L'essentiel
L'Akaname compte parmi les créatures les plus étranges et répugnantes du folklore japonais. Son nom se traduit littéralement par "lécheur de crasse", et il décrit exactement ce que fait ce yōkai : il s'introduit la nuit dans les salles de bain négligées pour laper avec sa langue immense la saleté, la moisissure et les dépôts graisseux accumulés sur le bois des baquets, sans rien faire de plus. L'Akaname ne cherche ni à blesser, ni à dévorer, ni à posséder qui que ce soit. Sa seule présence suffit à répugner, et c'est précisément là que réside son efficacité dans la mythologie japonaise car il incarne le dégoût de la souillure plutôt qu'une menace physique.
Sa forme canonique remonte au Gazu Hyakki Yagyō, le célèbre bestiaire illustré de Toriyama Sekien (nouvelle fenêtre). L'artiste y représente une créature d'allure enfantine, tapie dans l'angle d'un bain, le crâne aplati, les pieds griffus, la langue déployée vers le sol humide. Sekien n'accompagne son dessin d'aucun texte explicatif, ce qui laisse toute latitude aux générations suivantes pour broder autour de l'image. Une version antérieure existe pourtant sous le nom d'akaneburi, décrite dès 1686 dans le Kokon Hyakumonogatari Hyōban de Yamaoka Genrin, où la créature naît spontanément de la crasse accumulée dans les vieux bains et les demeures à l'abandon. Le Nittō Honzō Zusan ajoute des détails tels que des yeux ronds, une langue interminable, et une variante nettement plus sinistre qui prend l'apparence d'une belle femme et lèche sa victime jusqu'à l'os.

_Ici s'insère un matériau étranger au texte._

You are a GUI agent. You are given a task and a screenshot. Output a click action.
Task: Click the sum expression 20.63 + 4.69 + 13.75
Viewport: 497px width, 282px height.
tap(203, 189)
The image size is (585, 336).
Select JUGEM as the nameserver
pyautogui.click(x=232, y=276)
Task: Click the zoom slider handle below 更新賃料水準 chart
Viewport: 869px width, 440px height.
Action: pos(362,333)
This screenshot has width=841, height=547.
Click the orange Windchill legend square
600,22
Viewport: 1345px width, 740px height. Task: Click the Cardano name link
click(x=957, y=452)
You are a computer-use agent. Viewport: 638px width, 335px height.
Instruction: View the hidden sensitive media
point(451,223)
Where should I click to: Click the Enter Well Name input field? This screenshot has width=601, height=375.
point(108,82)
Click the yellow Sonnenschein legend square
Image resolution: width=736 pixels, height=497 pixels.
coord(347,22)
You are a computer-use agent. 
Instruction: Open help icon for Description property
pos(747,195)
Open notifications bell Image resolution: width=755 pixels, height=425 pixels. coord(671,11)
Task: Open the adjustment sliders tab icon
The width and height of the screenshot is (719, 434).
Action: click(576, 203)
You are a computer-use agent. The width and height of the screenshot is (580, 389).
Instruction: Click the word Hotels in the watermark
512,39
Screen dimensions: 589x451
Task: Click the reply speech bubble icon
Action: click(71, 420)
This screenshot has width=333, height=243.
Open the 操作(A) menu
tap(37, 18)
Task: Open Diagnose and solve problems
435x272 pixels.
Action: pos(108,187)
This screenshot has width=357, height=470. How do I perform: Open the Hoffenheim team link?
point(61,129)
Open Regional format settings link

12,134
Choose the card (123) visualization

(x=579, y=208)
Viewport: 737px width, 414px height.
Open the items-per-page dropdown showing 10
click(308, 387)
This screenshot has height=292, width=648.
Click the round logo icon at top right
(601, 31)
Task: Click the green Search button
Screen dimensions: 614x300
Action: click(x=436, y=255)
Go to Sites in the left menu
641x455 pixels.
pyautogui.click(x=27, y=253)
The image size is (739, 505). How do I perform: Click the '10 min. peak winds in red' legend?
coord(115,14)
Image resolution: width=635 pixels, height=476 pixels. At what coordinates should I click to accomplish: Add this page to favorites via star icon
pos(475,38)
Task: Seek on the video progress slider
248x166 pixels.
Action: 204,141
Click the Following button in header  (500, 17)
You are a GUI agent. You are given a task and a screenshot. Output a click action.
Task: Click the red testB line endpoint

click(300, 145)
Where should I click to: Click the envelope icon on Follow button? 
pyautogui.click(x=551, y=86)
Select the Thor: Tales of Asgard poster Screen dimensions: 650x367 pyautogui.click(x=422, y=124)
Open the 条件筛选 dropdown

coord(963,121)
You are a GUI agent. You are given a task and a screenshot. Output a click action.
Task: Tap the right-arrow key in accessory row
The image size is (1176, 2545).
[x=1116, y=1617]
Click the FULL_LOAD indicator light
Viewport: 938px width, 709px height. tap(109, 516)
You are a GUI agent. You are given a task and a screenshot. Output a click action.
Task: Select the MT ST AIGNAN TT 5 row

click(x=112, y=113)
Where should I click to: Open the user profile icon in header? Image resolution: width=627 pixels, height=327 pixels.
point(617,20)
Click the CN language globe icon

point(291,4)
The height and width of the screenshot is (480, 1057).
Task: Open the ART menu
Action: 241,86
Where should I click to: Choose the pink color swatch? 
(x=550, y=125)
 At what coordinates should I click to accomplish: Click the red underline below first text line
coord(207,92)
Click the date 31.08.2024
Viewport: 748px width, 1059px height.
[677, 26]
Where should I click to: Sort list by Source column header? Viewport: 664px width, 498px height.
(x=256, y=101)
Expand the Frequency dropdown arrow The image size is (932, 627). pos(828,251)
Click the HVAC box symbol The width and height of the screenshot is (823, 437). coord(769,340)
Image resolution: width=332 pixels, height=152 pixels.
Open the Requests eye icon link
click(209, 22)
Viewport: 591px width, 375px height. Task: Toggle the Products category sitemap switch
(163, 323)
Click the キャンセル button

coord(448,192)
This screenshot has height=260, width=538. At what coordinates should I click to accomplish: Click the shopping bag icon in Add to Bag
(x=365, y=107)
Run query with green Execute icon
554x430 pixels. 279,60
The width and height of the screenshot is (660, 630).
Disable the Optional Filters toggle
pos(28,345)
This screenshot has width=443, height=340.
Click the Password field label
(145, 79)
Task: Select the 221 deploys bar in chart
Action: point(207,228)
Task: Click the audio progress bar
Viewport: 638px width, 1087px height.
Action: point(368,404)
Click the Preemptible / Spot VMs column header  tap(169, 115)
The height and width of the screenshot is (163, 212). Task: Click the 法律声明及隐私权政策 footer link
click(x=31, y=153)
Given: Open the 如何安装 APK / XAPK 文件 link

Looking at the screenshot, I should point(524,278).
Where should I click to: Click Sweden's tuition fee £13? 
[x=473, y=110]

Le lécheur de crasse occupe une place particulière dans le paysage des yōkai de l'époque d'Edo. Les bains japonais d'alors se trouvent souvent dans des recoins sombres et mal aérés, où le bois gonfle, glisse et moisit. Un tel décor appelle naturellement la superstition. L'Akaname fonctionne donc comme un avertissement domestique : mieux vaut entretenir les bains, ou quelque chose de glauque et de sordide viendra les nettoyer. Cette lecture morale se double d'un jeu de mots que les Japonais saisissent immédiatement, puisque aka désigne aussi bien la crasse que la couleur rouge, ce qui explique pourquoi les illustrateurs modernes le peignent volontiers écarlate. Derrière la grimace, le message reste simple et redoutablement efficace, et il traverse les siècles sans prendre une ride.
Questions fréquentes
D'où vient exactement le nom Akaname ?
Le nom combine deux mots japonais : aka, qui désigne la crasse, les peaux mortes et les dépôts que l'on frotte au bain, et name, qui signifie "lécher". D'où "lécheur de crasse". La forme ancienne akaneburi utilise neburi, un verbe plus archaïque pour lécher. Certains commentateurs relèvent aussi une possible résonance bouddhique avec les bonnō, ces souillures spirituelles dont il faudrait se laver.
Existe-t-il un culte ou un rituel lié à l'Akaname ?
Non. Contrairement aux kami du shintoïsme, l'Akaname ne reçoit ni offrandes ni sanctuaires. Il appartient à la catégorie des yōkai domestiques, ces créatures que l'on raconte pour effrayer les enfants et les pousser à faire le ménage. Sa "pratique religieuse" tient au fait de récurer le baquet avant la nuit.
À quels autres yōkai peut-on le comparer ?
Il forme un petit écosystème avec les autres esprits des lieux sales. Le Tenjōname lèche la poussière des plafonds, le Shiro-Uneri naît d'un vieux torchon, l'Aka Manto hante les toilettes. Hors du Japon, on peut le rapprocher des lutins domestiques européens qui punissent les foyers mal tenus, à la différence que l'Akaname ne rend jamais service.
Que représente-t-il dans la culture populaire moderne ?
Shigeru Mizuki le remet en circulation dans GeGeGe no Kitarō (nouvelle fenêtre), où il apparaît dès les adaptations animées des années 1970 et 1980. On le retrouve ensuite dans Yo-kai Watch (nouvelle fenêtre) et dans divers jeux vidéo. Le Pokémon Excelangue (nouvelle fenêtre) est régulièrement cité comme une inspiration partielle, sa langue démesurée renvoyant directement au yōkai.
L'Akaname est-il dangereux pour l'homme ?
Dans sa version la plus répandue, absolument pas. Il fuit la lumière et évite le contact humain. Une variante bien plus noire figure toutefois dans le Nittō Honzō Zusan où un akaneburi déguisé en femme séduisante propose de frotter le dos d'un baigneur aux sources chaudes de Harima, puis le lèche jusqu'au squelette. Le folklore garde ainsi les deux visages de la créature, l'inoffensif et le carnassier.